From beyond the interpreter I can see a big smile, broken pickets and a lot of yellow to the gums, Andre Iganovich looking my way.

I look over at Lenore, at the sinking feeling written on the wrinkles of her brow. Many more days like this and Adrian will not need much for his case-in-chief. A few carefully crafted lies could break our back.

Chapter Thirty-three

 

W
e are minutes from the start of this morning’s session, Lenore and I, busy at counsel table arranging the documents, and items of physical evidence needed for today’s witness, Dr. Lloyd Tolar, our pathologist. He is outside in the hall, sequestered from the courtroom, going over his notes. We have decided that Lenore will take this witness on the stand. She may possess powers of persuasion and suggestion with this witness which I lack. At trial you learn to use every advantage.

Lenore is oblivious to the defense lawyers, the interpreter and Andre Iganovich at the other table. She is focused on the task at hand. The only one who pays much attention to us is the Russian, from whom we draw unremitting icy stares. It seems he has not picked up on the proper etiquette for these proceedings, the quiet and polite contempt that passes for professionalism among adversaries in court. He seems not to fathom why, in these moments when we are here alone in the courtroom, his representatives do not cross the gulf between tables and bludgeon us.

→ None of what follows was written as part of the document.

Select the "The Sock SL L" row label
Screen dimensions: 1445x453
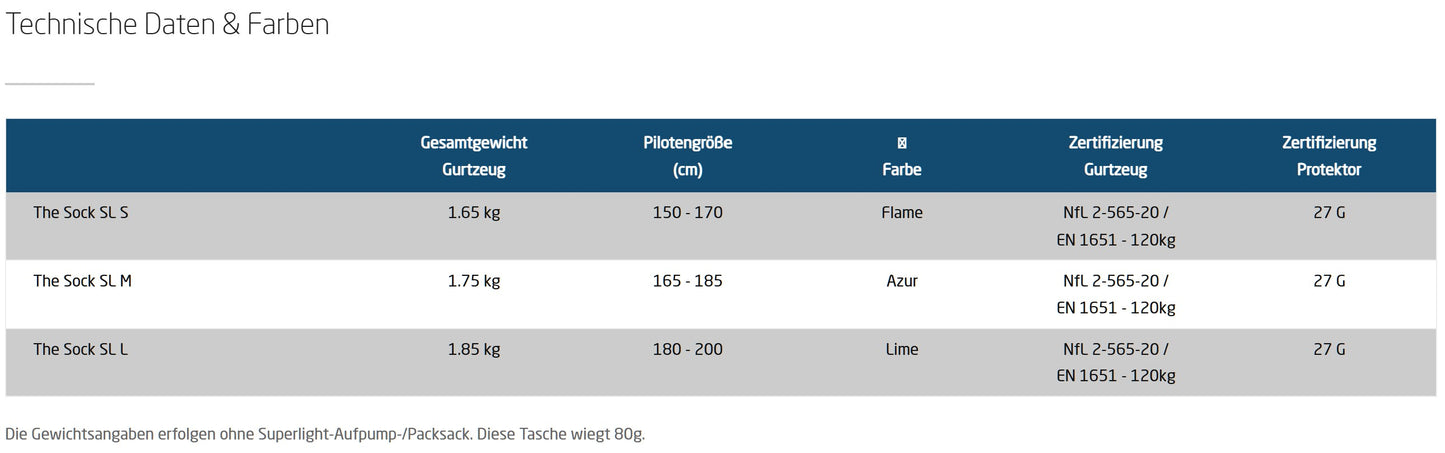coord(80,349)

The guards are outside in the hall by the rear entrance, two bulls who look as if they would rather eat iron than pump it.

Claude comes into the empty courtroom and through the railing. Today he will join us at the counsel table. Under the law of this state each side has a right to designate a chief investigator to join them, somebody who can whisper in your ear critical little details of the case at opportune times.

This morning he appears agitated, slides into the empty chair next to me and tells me he has some news.

“A couple of items,” he says. This is all done in low tones, under his breath.

First he has checked with the Davenport Police Department. It seems the department subscribes to the
Criminal Law Reporter
, the publication clipped to make the threatening letter sent to my house. He tells me they throw out old editions as they are updated, a ready source for the print used in the note.

“Guess where they keep them, the old editions?” he says.

“Tell me.”

“In the basement at City Hall,” he says. “The same place our friend Jess Amara burned all of Scofield’s old notes.”

Clearly his suspicions are heightened.

“But that’s not all,” he says. Claude is leaning into my ear now so that even Lenore does not hear what comes next.

“The title search,” he says, “the one you asked for on the property where we found the Scofields’ bodies. It’s not done, but some interesting information.”